На кишиневском новоселье он чувствовал себя одиноко — из знакомых здесь он нашел пока одного блестящего генерала Орлова, командира 16-й пехотной дивизии, знакомого по Царскому Селу, товарища по «Арзамасу», милого говорливого «Рейна». Хотелось связаться с домашними, с братом, рассказать ему, как был он счастлив ушедшим летом… Хотелось даже немножко пожаловаться на судьбу, забросившую его в этот Кишинев…
И по листу серой бумаги бегут быстрые строчки первого письма из Кишинева:
«Милый брат, я виноват перед твоею дружбою, — писал Пушкин, — постараюсь загладить вину мою длинным письмом и подробными рассказами… Два месяца жил я на Кавказе… Жалею, мой друг, что ты со мною вместе не видел великолепную цепь этих гор; ледяные их вершины, которые издали, на ясной заре, кажутся странными облаками, разноцветными и недвижными; жалею, что не всходил со мною на острый верх пятихолмного Бешту, Машука, Железной горы, Каменной и Змеиной. Кавказский край, знойная граница Азии, любопытен во всех отношениях, Ермолов наполнил его своим именем и благотворным гением… Дороги становятся час от часу безопаснее, многочисленные конвои — излишними. Должно надеяться, что эта завоеванная сторона, до сих пор не приносившая никакой существенной пользы России, скоро сблизит нас с персиянами безопасною торговлею… Видел я берега Кубани и сторожевые станицы, — любовался нашими казаками. Вечно верхом; вечно готовы драться; в вечной предосторожности! Ехал в виду неприязненных полей свободных, горских народов. Вокруг нас ехали 60 казаков, за ними тащилась заряженная пушка, с зажженным фитилем… Ты понимаешь, как эта тень опасности нравится мечтательному воображению. Когда-нибудь прочту тебе мои замечания на черноморских и донских казаков… Из Керча приехали мы в
Пока Пушкин заканчивал письмо, стемнело; Никита неслышно возился за спиной, налаживал свечи в начищенные подсвечники. Небо пылало закатным заревом, озеро отражало его сквозь зелень сада… В раскрытое окно пахло горьковато осенним воздухом, дымом кизяков… Как недвижные монахи, чернели высокие тополя. Вечерний благовест. Под окном возня, звон цепочки, орлиный клекот: усатый инвалид уводит орла на ночевку в сарай, тот, бедняга, ковыляет, машет подрезанными крыльями. Ах, как глупо! Как смешно! Да разве орлы спят? А усач тащит его спать. Орла, что в своих лапах носит по небу за Юпитером его молнии. Усач судит бедняга, по-своему!

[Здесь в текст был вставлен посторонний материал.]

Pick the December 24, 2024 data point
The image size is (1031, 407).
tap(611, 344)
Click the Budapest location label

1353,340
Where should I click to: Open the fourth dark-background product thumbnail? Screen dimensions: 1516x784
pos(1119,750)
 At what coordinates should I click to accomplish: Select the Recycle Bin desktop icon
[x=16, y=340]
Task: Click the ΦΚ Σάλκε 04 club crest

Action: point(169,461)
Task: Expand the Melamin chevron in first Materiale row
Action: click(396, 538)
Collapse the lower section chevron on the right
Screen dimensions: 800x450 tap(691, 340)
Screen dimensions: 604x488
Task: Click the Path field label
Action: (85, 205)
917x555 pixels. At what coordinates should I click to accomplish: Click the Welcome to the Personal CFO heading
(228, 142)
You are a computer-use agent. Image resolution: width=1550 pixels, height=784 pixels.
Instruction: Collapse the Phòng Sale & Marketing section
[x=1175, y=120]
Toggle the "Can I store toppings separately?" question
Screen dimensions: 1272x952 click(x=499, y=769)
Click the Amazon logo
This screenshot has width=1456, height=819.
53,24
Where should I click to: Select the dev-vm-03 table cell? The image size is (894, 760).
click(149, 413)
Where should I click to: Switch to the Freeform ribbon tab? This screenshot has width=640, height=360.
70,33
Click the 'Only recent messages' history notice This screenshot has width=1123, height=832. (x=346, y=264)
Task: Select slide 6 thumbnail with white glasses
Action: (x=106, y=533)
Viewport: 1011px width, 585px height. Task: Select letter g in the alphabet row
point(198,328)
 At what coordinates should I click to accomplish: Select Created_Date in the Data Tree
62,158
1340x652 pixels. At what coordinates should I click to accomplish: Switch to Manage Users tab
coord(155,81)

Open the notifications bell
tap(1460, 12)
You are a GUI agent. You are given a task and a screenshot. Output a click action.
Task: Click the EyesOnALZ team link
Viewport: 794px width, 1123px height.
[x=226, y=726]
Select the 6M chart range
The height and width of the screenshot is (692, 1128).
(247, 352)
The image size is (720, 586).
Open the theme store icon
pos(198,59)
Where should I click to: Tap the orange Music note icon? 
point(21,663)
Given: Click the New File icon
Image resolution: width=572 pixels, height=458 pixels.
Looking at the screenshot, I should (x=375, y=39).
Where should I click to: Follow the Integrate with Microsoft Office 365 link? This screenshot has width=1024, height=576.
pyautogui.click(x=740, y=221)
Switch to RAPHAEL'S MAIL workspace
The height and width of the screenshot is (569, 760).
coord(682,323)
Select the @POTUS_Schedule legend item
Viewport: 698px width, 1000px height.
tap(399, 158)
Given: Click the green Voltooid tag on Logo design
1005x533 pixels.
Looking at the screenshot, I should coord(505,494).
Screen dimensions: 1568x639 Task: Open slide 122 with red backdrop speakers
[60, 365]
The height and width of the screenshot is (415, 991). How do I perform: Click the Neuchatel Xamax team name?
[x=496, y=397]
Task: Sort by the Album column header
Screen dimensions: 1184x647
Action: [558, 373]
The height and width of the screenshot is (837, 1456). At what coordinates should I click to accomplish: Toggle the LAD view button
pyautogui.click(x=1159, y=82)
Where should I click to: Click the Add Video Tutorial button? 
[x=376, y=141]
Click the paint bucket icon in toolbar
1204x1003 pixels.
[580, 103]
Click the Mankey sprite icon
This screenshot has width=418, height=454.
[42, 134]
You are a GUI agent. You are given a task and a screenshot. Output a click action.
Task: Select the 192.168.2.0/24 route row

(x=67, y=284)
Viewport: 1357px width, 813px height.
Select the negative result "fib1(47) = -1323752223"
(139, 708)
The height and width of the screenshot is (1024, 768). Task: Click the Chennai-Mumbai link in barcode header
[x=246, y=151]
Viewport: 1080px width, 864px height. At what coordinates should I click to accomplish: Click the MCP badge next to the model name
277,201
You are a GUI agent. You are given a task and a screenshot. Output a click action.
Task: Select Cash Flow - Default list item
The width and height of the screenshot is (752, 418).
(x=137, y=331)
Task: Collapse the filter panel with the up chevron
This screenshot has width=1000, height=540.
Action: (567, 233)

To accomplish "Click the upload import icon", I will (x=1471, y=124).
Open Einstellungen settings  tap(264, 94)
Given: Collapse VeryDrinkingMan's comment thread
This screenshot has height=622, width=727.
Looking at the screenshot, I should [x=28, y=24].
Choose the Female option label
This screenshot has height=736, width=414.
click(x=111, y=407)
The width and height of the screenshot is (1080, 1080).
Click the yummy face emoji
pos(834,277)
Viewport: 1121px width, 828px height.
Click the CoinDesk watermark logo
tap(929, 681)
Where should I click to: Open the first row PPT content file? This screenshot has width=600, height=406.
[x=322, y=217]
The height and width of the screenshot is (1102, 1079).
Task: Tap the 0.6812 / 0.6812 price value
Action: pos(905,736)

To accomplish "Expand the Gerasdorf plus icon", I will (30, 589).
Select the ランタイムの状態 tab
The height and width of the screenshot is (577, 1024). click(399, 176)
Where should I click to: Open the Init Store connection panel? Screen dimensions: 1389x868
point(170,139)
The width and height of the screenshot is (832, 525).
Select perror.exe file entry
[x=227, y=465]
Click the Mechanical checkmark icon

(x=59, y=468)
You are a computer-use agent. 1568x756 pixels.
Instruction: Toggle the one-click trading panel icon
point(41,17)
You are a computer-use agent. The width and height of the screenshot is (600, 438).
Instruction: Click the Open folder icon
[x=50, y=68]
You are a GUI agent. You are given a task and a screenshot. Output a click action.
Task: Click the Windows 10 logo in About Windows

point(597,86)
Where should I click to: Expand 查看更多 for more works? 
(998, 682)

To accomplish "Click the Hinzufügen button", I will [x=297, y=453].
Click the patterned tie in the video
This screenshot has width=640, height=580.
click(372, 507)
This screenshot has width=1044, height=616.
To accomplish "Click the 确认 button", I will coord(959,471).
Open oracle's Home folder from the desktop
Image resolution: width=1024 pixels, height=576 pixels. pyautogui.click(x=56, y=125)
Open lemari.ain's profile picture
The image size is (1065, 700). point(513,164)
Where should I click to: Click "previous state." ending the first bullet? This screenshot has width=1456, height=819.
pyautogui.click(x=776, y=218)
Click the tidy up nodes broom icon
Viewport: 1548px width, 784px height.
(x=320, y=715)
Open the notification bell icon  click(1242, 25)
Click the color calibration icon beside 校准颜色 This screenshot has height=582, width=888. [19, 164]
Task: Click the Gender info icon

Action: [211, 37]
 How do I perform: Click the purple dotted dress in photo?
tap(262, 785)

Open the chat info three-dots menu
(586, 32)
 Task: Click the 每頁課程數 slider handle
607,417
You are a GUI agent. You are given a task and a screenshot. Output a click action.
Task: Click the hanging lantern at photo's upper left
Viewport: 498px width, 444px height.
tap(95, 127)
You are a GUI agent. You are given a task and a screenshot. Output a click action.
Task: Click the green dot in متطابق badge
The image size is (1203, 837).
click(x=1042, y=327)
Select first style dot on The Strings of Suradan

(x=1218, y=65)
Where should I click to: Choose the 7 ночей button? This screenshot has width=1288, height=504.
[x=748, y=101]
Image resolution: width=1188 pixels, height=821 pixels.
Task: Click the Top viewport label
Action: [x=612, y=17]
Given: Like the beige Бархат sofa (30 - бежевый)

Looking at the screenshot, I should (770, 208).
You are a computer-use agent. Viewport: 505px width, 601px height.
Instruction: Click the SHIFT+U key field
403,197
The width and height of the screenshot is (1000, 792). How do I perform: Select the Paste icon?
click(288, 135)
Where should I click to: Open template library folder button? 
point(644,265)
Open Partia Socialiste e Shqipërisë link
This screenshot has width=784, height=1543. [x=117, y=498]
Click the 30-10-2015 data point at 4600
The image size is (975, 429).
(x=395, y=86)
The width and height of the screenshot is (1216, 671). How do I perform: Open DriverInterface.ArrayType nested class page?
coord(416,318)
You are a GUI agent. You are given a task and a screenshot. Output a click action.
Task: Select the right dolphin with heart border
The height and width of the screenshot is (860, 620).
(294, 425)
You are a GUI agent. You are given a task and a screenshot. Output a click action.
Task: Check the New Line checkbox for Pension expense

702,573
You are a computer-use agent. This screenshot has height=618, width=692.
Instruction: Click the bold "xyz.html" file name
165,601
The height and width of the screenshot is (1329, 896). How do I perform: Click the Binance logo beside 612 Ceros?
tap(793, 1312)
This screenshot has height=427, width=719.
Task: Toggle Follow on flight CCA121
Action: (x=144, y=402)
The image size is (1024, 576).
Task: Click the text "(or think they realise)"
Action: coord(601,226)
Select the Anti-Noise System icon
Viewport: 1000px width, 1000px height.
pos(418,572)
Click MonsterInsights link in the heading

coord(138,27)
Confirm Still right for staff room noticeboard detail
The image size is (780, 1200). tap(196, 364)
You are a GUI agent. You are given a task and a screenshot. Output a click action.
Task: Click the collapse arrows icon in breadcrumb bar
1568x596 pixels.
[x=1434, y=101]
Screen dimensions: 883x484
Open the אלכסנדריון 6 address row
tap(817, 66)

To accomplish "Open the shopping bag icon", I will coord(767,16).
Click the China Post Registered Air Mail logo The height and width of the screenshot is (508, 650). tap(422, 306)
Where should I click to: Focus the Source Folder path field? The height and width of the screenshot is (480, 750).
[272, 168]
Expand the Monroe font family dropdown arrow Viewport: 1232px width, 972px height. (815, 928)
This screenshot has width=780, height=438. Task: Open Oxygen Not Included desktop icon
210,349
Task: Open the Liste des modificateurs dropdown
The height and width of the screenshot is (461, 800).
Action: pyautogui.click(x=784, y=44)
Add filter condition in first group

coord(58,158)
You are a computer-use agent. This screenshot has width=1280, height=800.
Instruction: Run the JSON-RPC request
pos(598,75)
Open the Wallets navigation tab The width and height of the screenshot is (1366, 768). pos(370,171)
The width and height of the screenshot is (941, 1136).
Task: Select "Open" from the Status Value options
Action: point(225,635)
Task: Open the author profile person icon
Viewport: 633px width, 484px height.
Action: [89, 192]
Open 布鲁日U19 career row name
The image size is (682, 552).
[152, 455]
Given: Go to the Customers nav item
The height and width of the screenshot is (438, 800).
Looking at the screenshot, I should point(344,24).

Пушкин сжал крепко ладонями голову. Ах, Кишинев! Ну, Кишинев! От него можно сойти с ума. Кружится голова, бьется сердце как от турецкого кофе. Как жить? Как не завязнуть в этой кофейной гуще?
Пушкин перечитал свое письмо к Левушке, сложил, подписал адрес, запечатал гербовым перстнем, вдавив топаз в кипящий сургуч, с облегчением бросил на стол: почта уходила утром. Сидел в драном сафьяновом кресле, отдыхал. Закат быстро гас, тополя тонули во тьме. Письмо брату облегчило душу.
— А того письма, что начал было раньше, не стоит Посылать! — решил он.
Второе письмо все же дошло до нас в черновике, на пухло-серой бумаге, с толстыми росчерками гусиного пера… Писано оно в стиле посланий «Арзамаса»:
«…Мы, превосходительный Рейн и жалобный сверчок, на лужице города Кишинева, именуемой
Порвать письмо Пушкин не успел: зацокали копыта, захрустел гравий под колесами — кто-то подъезжал к дому, Никита бросился к двери. Энергичные шаги, серебряный звон шпор. Пригнувшись, входил в дверь генерал Орлов — свеж, обаятелен, улыбчив, мил, добр этот «Рейн» из Арзамаса, такой желанный в осенние скучные сумерки.
— Пушкин, душа моя, — рокотал барский баритон, — важнее всего — ты еще не ужинал? Нет? Превосходно! Едем, мы покажем тебе кое-что в Кишиневе!
— Рад тебе, Орлов! — обнял Пушкин Орлова. — Кто же это «мы»?